> [Problem]: Every entry must be printed again exactly, with nothing left out.

> [Records for the task]:
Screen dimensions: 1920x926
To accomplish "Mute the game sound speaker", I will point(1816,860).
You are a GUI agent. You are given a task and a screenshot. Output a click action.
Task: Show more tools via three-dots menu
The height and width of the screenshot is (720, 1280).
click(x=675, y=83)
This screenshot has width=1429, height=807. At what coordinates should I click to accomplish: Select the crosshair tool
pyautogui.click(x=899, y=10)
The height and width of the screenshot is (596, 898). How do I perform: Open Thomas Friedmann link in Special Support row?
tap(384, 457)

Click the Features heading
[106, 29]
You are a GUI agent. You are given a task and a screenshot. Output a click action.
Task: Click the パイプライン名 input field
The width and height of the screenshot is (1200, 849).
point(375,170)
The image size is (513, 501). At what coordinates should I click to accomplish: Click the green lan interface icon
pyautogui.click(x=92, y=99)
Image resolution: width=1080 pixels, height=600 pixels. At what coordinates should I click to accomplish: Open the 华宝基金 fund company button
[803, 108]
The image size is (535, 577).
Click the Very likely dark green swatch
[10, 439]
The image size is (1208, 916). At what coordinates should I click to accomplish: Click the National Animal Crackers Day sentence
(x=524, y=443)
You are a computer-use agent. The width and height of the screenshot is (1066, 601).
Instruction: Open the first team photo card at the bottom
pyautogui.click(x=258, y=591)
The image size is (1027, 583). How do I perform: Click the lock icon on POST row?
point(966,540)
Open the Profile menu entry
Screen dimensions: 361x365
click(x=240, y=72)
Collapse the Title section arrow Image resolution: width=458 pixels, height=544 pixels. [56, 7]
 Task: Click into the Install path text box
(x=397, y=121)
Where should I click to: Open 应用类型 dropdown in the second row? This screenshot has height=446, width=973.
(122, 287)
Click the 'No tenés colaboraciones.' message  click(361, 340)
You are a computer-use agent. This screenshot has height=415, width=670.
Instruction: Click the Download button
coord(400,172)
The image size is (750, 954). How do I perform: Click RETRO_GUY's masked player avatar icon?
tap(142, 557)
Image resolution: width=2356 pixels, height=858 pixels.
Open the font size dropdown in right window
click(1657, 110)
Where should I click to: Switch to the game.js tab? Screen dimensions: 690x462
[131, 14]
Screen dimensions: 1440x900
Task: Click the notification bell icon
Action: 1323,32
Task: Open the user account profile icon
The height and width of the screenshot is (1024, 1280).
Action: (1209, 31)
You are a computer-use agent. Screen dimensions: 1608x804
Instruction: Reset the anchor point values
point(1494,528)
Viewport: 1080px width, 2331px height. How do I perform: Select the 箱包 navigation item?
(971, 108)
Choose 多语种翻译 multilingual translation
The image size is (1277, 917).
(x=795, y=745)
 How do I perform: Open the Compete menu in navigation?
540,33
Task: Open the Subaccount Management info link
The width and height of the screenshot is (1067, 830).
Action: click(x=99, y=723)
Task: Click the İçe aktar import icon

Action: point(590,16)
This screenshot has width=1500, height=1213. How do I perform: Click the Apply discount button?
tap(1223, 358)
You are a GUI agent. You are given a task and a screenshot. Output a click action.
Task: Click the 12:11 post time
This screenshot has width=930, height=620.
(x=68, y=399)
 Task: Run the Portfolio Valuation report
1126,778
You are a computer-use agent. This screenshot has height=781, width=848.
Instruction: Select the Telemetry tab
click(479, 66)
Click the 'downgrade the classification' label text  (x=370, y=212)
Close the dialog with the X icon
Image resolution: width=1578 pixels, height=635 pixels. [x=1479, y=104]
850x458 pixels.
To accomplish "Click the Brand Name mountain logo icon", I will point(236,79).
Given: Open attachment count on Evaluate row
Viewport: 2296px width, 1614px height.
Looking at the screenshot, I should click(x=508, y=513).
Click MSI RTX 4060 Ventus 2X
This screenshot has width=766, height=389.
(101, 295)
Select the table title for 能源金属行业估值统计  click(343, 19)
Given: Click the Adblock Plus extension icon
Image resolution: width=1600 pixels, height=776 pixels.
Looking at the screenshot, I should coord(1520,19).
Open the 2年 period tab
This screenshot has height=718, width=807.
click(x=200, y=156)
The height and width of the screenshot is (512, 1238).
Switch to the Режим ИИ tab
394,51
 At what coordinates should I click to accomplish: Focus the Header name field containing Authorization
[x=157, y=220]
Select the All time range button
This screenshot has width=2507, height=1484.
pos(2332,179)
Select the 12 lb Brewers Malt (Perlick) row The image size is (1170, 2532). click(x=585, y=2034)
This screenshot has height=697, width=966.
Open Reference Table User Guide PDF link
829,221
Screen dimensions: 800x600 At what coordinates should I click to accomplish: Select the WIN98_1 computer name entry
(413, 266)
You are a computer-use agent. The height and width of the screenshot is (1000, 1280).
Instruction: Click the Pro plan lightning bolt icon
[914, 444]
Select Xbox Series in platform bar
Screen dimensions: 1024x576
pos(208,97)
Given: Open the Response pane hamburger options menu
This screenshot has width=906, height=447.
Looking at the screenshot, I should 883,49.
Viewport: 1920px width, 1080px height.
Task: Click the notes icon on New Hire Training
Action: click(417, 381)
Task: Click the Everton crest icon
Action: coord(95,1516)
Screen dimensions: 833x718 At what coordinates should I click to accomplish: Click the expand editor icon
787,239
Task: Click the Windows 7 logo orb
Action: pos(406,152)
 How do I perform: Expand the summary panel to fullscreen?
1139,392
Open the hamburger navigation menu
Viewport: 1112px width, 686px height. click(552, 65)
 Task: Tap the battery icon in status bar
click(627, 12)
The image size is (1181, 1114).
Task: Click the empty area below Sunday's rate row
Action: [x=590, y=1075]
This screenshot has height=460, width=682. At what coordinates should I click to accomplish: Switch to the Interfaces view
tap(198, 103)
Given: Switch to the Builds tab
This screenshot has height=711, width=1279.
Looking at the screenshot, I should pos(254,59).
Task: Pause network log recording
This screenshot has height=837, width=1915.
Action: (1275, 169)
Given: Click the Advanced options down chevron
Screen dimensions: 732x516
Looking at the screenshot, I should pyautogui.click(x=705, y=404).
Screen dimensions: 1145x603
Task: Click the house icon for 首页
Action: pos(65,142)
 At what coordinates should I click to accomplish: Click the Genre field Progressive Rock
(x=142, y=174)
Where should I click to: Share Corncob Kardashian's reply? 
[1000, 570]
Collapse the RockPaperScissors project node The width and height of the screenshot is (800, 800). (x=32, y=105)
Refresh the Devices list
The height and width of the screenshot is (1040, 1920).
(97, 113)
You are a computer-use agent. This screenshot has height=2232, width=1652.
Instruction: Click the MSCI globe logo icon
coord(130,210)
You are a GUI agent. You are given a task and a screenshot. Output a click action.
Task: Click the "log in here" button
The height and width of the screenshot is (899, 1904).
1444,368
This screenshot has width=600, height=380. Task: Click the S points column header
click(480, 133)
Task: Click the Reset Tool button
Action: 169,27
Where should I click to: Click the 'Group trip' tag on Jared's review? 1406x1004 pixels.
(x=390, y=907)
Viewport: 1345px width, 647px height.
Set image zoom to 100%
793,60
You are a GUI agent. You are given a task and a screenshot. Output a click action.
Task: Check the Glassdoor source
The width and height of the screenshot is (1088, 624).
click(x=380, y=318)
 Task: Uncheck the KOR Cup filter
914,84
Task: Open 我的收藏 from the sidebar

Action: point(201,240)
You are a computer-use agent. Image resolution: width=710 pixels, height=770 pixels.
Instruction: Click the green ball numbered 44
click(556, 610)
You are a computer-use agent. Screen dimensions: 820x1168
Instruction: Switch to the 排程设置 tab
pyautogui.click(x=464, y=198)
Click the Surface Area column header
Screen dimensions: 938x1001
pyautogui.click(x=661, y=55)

> [Response]:
Screen dimensions: 1920x926
To accomplish "Mute the game sound speaker", I will point(1816,860).
You are a GUI agent. You are given a task and a screenshot. Output a click action.
Task: Show more tools via three-dots menu
The height and width of the screenshot is (720, 1280).
click(x=675, y=83)
This screenshot has width=1429, height=807. At what coordinates should I click to accomplish: Select the crosshair tool
pyautogui.click(x=899, y=10)
The height and width of the screenshot is (596, 898). How do I perform: Open Thomas Friedmann link in Special Support row?
tap(384, 457)

Click the Features heading
[106, 29]
You are a GUI agent. You are given a task and a screenshot. Output a click action.
Task: Click the パイプライン名 input field
The width and height of the screenshot is (1200, 849).
point(375,170)
The image size is (513, 501). At what coordinates should I click to accomplish: Click the green lan interface icon
pyautogui.click(x=92, y=99)
Image resolution: width=1080 pixels, height=600 pixels. At what coordinates should I click to accomplish: Open the 华宝基金 fund company button
[803, 108]
The image size is (535, 577).
Click the Very likely dark green swatch
[10, 439]
The image size is (1208, 916). At what coordinates should I click to accomplish: Click the National Animal Crackers Day sentence
(x=524, y=443)
You are a computer-use agent. The width and height of the screenshot is (1066, 601).
Instruction: Open the first team photo card at the bottom
pyautogui.click(x=258, y=591)
The image size is (1027, 583). How do I perform: Click the lock icon on POST row?
point(966,540)
Open the Profile menu entry
Screen dimensions: 361x365
click(x=240, y=72)
Collapse the Title section arrow Image resolution: width=458 pixels, height=544 pixels. [56, 7]
 Task: Click into the Install path text box
(x=397, y=121)
Where should I click to: Open 应用类型 dropdown in the second row? This screenshot has height=446, width=973.
(122, 287)
Click the 'No tenés colaboraciones.' message  click(361, 340)
You are a computer-use agent. This screenshot has height=415, width=670.
Instruction: Click the Download button
coord(400,172)
The image size is (750, 954). How do I perform: Click RETRO_GUY's masked player avatar icon?
tap(142, 557)
Image resolution: width=2356 pixels, height=858 pixels.
Open the font size dropdown in right window
click(1657, 110)
Where should I click to: Switch to the game.js tab? Screen dimensions: 690x462
[131, 14]
Screen dimensions: 1440x900
Task: Click the notification bell icon
Action: 1323,32
Task: Open the user account profile icon
The height and width of the screenshot is (1024, 1280).
Action: (1209, 31)
You are a computer-use agent. Screen dimensions: 1608x804
Instruction: Reset the anchor point values
point(1494,528)
Viewport: 1080px width, 2331px height. How do I perform: Select the 箱包 navigation item?
(971, 108)
Choose 多语种翻译 multilingual translation
The image size is (1277, 917).
(x=795, y=745)
 How do I perform: Open the Compete menu in navigation?
540,33
Task: Open the Subaccount Management info link
The width and height of the screenshot is (1067, 830).
Action: click(x=99, y=723)
Task: Click the İçe aktar import icon

Action: point(590,16)
This screenshot has width=1500, height=1213. How do I perform: Click the Apply discount button?
tap(1223, 358)
You are a GUI agent. You are given a task and a screenshot. Output a click action.
Task: Click the 12:11 post time
This screenshot has width=930, height=620.
(x=68, y=399)
 Task: Run the Portfolio Valuation report
1126,778
You are a computer-use agent. This screenshot has height=781, width=848.
Instruction: Select the Telemetry tab
click(479, 66)
Click the 'downgrade the classification' label text  (x=370, y=212)
Close the dialog with the X icon
Image resolution: width=1578 pixels, height=635 pixels. [x=1479, y=104]
850x458 pixels.
To accomplish "Click the Brand Name mountain logo icon", I will point(236,79).
Given: Open attachment count on Evaluate row
Viewport: 2296px width, 1614px height.
Looking at the screenshot, I should click(x=508, y=513).
Click MSI RTX 4060 Ventus 2X
This screenshot has width=766, height=389.
(101, 295)
Select the table title for 能源金属行业估值统计  click(343, 19)
Given: Click the Adblock Plus extension icon
Image resolution: width=1600 pixels, height=776 pixels.
Looking at the screenshot, I should coord(1520,19).
Open the 2年 period tab
This screenshot has height=718, width=807.
click(x=200, y=156)
The height and width of the screenshot is (512, 1238).
Switch to the Режим ИИ tab
394,51
 At what coordinates should I click to accomplish: Focus the Header name field containing Authorization
[x=157, y=220]
Select the All time range button
This screenshot has width=2507, height=1484.
pos(2332,179)
Select the 12 lb Brewers Malt (Perlick) row The image size is (1170, 2532). click(x=585, y=2034)
This screenshot has height=697, width=966.
Open Reference Table User Guide PDF link
829,221
Screen dimensions: 800x600 At what coordinates should I click to accomplish: Select the WIN98_1 computer name entry
(413, 266)
You are a computer-use agent. The height and width of the screenshot is (1000, 1280).
Instruction: Click the Pro plan lightning bolt icon
[914, 444]
Select Xbox Series in platform bar
Screen dimensions: 1024x576
pos(208,97)
Given: Open the Response pane hamburger options menu
This screenshot has width=906, height=447.
Looking at the screenshot, I should 883,49.
Viewport: 1920px width, 1080px height.
Task: Click the notes icon on New Hire Training
Action: click(417, 381)
Task: Click the Everton crest icon
Action: coord(95,1516)
Screen dimensions: 833x718 At what coordinates should I click to accomplish: Click the expand editor icon
787,239
Task: Click the Windows 7 logo orb
Action: pos(406,152)
 How do I perform: Expand the summary panel to fullscreen?
1139,392
Open the hamburger navigation menu
Viewport: 1112px width, 686px height. click(552, 65)
 Task: Tap the battery icon in status bar
click(627, 12)
The image size is (1181, 1114).
Task: Click the empty area below Sunday's rate row
Action: [x=590, y=1075]
This screenshot has height=460, width=682. At what coordinates should I click to accomplish: Switch to the Interfaces view
tap(198, 103)
Given: Switch to the Builds tab
This screenshot has height=711, width=1279.
Looking at the screenshot, I should pos(254,59).
Task: Pause network log recording
This screenshot has height=837, width=1915.
Action: (1275, 169)
Given: Click the Advanced options down chevron
Screen dimensions: 732x516
Looking at the screenshot, I should pyautogui.click(x=705, y=404).
Screen dimensions: 1145x603
Task: Click the house icon for 首页
Action: pos(65,142)
 At what coordinates should I click to accomplish: Click the Genre field Progressive Rock
(x=142, y=174)
Where should I click to: Share Corncob Kardashian's reply? 
[1000, 570]
Collapse the RockPaperScissors project node The width and height of the screenshot is (800, 800). (x=32, y=105)
Refresh the Devices list
The height and width of the screenshot is (1040, 1920).
(97, 113)
You are a computer-use agent. This screenshot has height=2232, width=1652.
Instruction: Click the MSCI globe logo icon
coord(130,210)
You are a GUI agent. You are given a task and a screenshot. Output a click action.
Task: Click the "log in here" button
The height and width of the screenshot is (899, 1904).
1444,368
This screenshot has width=600, height=380. Task: Click the S points column header
click(480, 133)
Task: Click the Reset Tool button
Action: 169,27
Where should I click to: Click the 'Group trip' tag on Jared's review? 1406x1004 pixels.
(x=390, y=907)
Viewport: 1345px width, 647px height.
Set image zoom to 100%
793,60
You are a GUI agent. You are given a task and a screenshot. Output a click action.
Task: Check the Glassdoor source
The width and height of the screenshot is (1088, 624).
click(x=380, y=318)
 Task: Uncheck the KOR Cup filter
914,84
Task: Open 我的收藏 from the sidebar

Action: point(201,240)
You are a computer-use agent. Image resolution: width=710 pixels, height=770 pixels.
Instruction: Click the green ball numbered 44
click(556, 610)
You are a computer-use agent. Screen dimensions: 820x1168
Instruction: Switch to the 排程设置 tab
pyautogui.click(x=464, y=198)
Click the Surface Area column header
Screen dimensions: 938x1001
pyautogui.click(x=661, y=55)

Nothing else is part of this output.